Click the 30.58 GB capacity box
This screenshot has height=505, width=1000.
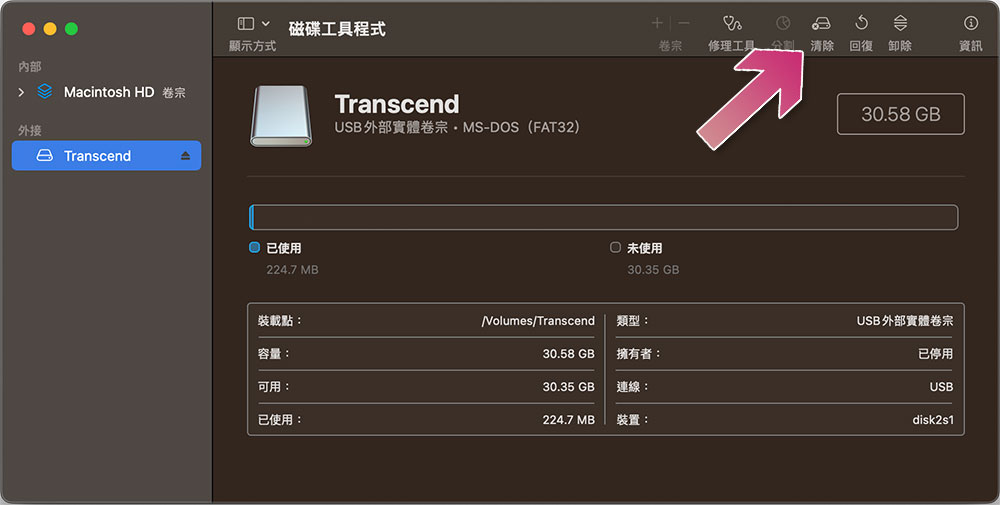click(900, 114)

--

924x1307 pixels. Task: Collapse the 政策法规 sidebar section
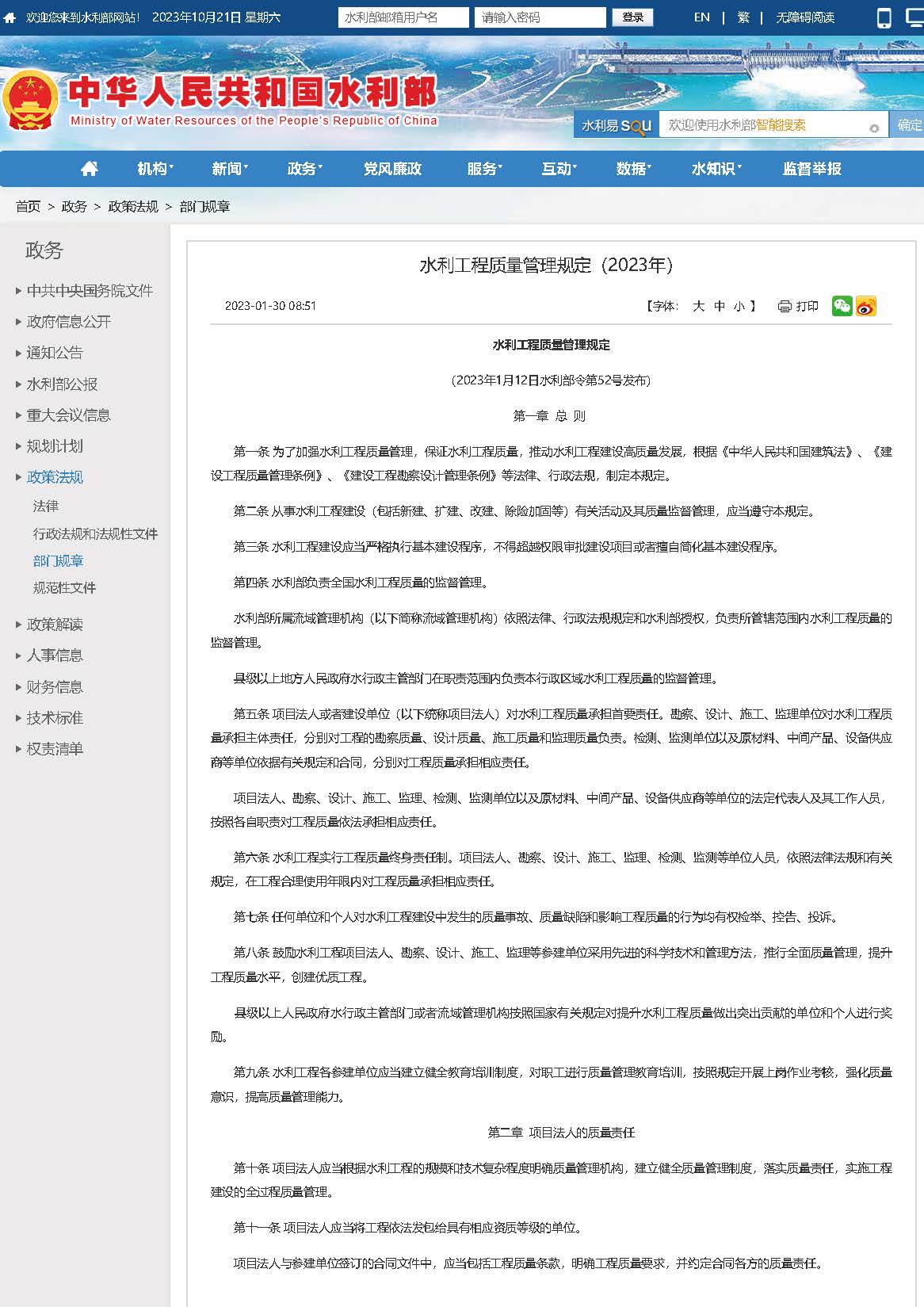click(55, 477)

Given request:
Add 63 to every click coordinate in the listing between the lines holding "924x1307 pixels. Task: Collapse" and "click(55, 477)", inclusive. Write out those lines again with their requests and leave out the pictures.

Task answer:
924x1307 pixels. Task: Collapse the 政策法规 sidebar section
click(118, 540)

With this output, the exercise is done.